──────── Input material

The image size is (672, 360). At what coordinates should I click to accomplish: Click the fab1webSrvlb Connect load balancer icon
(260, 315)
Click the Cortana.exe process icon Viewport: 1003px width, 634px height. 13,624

────────────────
──────── Input material

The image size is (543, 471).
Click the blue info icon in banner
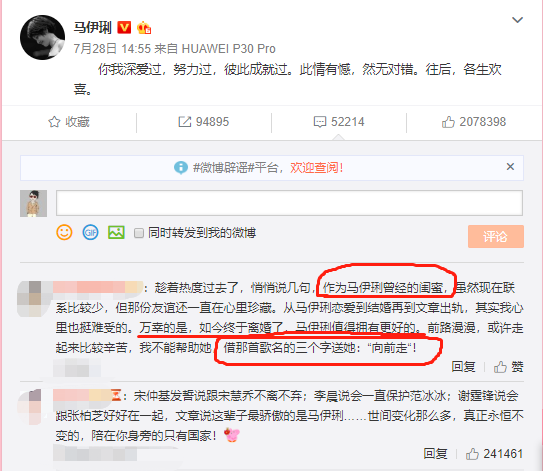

────────────────

## Problem details
Among the records above, a stretch begins at the line containing "The image size is (672, 360)." and ends at the line containing "Click the Cortana.exe". Restate that stretch word for word, and nothing else.

## Result of the exercise
The image size is (672, 360). At what coordinates should I click to accomplish: Click the fab1webSrvlb Connect load balancer icon
(260, 315)
Click the Cortana.exe process icon Viewport: 1003px width, 634px height. 13,624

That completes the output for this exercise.